Assignment ▸
A complete answer lists every line of the entries below where the string "Task" appears.

Records for processing ▸
'''

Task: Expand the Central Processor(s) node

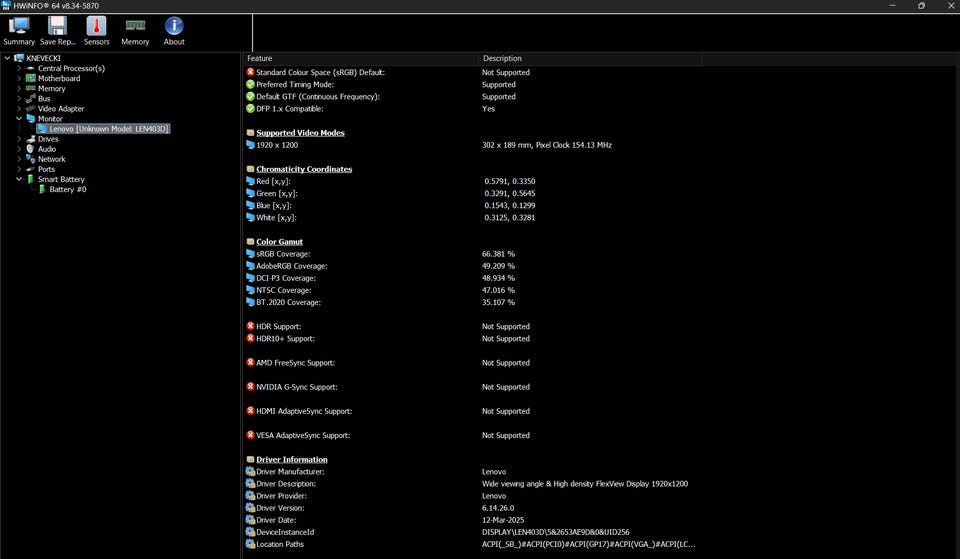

'''
'''

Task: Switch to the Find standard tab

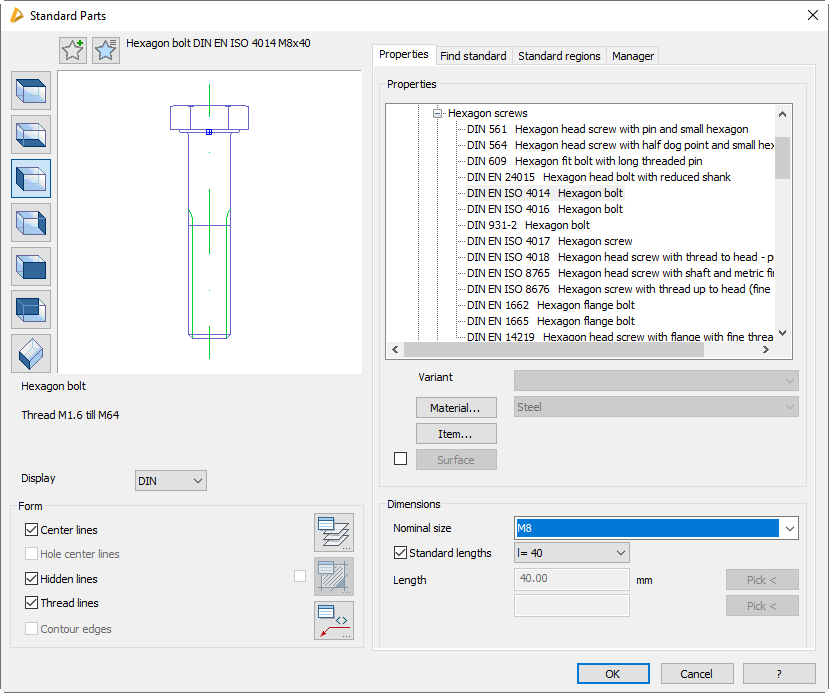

'''
'''

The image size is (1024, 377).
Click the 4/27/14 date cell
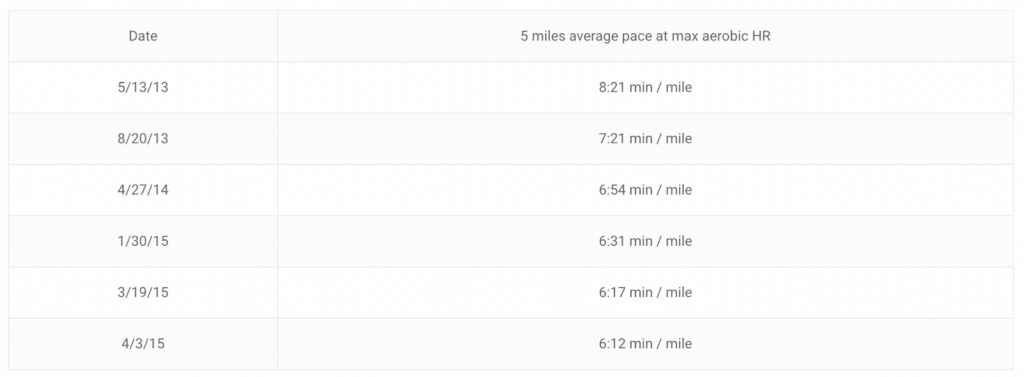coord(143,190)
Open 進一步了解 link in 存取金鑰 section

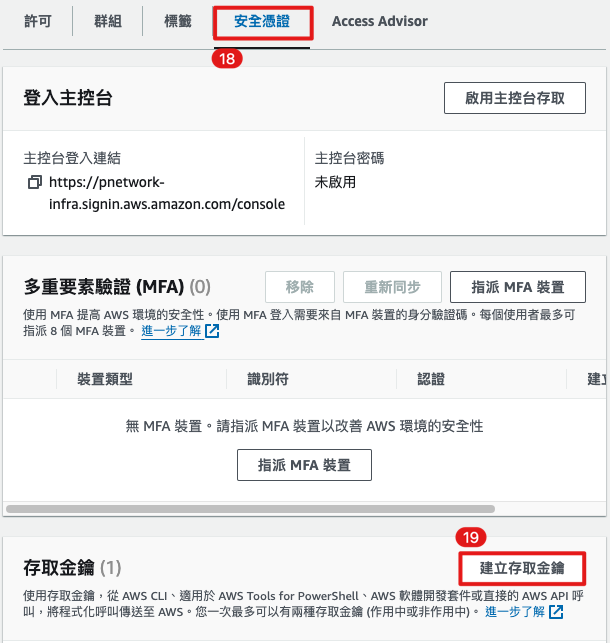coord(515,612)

'''

Solution to the exercise ▸
Task: Expand the Central Processor(s) node
Task: Switch to the Find standard tab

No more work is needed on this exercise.